Aim of the exercise - Of all the lines below, output only those starting at the one with "Expand the 028 Toys and sporting goods entry" and ending at the one with "You are a computer-use agent. The width", both ends included, exactly as written.

Exercise inputs -
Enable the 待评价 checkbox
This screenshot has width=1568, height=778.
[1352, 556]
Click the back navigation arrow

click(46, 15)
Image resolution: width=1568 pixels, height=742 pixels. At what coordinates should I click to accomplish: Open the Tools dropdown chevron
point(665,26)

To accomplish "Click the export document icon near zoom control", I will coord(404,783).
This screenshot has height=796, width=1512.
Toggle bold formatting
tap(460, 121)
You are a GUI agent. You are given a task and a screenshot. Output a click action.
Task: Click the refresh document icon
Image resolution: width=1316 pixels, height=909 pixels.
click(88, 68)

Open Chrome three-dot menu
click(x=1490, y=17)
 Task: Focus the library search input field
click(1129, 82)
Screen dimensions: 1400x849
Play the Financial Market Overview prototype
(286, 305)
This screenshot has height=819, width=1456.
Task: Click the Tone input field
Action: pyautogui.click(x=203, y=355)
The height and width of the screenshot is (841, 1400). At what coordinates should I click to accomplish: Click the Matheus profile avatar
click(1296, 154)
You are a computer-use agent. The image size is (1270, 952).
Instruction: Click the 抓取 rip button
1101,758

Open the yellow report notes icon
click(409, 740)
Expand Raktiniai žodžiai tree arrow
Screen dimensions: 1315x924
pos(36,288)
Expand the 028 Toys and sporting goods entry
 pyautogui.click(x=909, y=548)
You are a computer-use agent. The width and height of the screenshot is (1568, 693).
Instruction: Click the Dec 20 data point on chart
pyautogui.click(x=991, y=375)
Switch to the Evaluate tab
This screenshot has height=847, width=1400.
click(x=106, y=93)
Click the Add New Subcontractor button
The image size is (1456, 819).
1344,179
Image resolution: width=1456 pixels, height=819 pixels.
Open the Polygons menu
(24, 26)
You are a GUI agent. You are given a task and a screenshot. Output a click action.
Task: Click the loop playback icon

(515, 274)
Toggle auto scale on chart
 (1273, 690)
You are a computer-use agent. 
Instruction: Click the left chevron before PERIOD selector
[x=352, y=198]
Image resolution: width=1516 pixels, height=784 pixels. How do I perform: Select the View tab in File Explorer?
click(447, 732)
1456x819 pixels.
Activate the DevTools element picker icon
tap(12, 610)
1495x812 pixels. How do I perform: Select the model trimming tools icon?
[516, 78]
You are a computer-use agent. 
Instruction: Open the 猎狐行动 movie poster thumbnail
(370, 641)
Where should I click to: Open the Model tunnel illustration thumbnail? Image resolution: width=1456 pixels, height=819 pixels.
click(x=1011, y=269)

The completed task -
Expand the 028 Toys and sporting goods entry
 pyautogui.click(x=909, y=548)
You are a computer-use agent. The width and height of the screenshot is (1568, 693).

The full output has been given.